Por un lado: “La puesta de sol. Los prados ardiendo. / El día perdido, perdida la luz. / ¿Por qué amo lo que huye? /... Guardián de mi muerte, / custodia mi ausencia”. Por otro: “El paisaje / nos ha abierto sus brazos y entregado santuarios maravillosos / a los que acudir”.

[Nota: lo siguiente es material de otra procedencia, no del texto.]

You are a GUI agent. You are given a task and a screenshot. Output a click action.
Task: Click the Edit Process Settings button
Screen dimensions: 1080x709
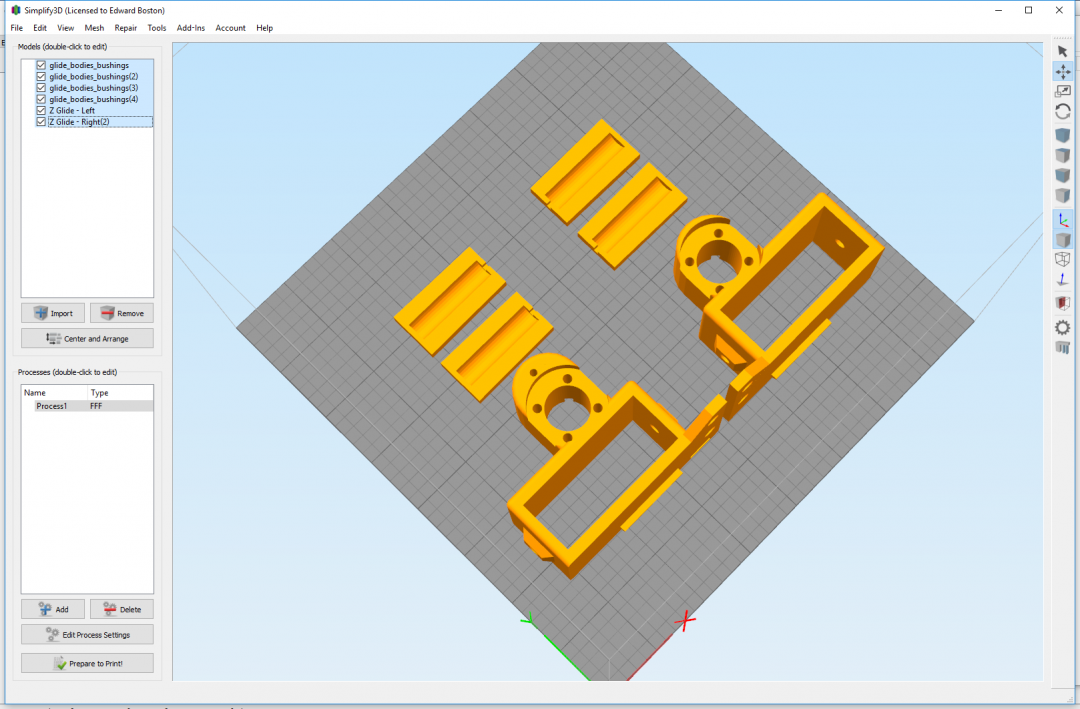tap(87, 635)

Ciertamente “sufrimos la enfermedad de ser”, como ocurre en la pintura de su admirado Hopper: “Se quedaron callados y no supieron cómo empezar / el diálogo que era necesario. / Las palabras fueron las primeras en crear divisiones, / en crear soledad. / Esperaron. / Pasaban las páginas con la esperanza / de que algo sucediese /... No hicieron nada”. Pero, no menos ciertamente, tenemos acceso al amor, la salvación: “La llegada del amor, la llegada de la luz… / Incluso… los huesos del cuerpo brillan / y el polvo venidero resplandece en el aliento”.
Conviene recordar que su poesía se expresa de una manera en cierto modo engañosa: la claridad de las enunciaciones esconde una complejidad de los trasfondos, como ocurre en la mejor poesía; traspasa la muerte física del poeta y donde se produce “la luminosa conjunción de la nada y el todo”.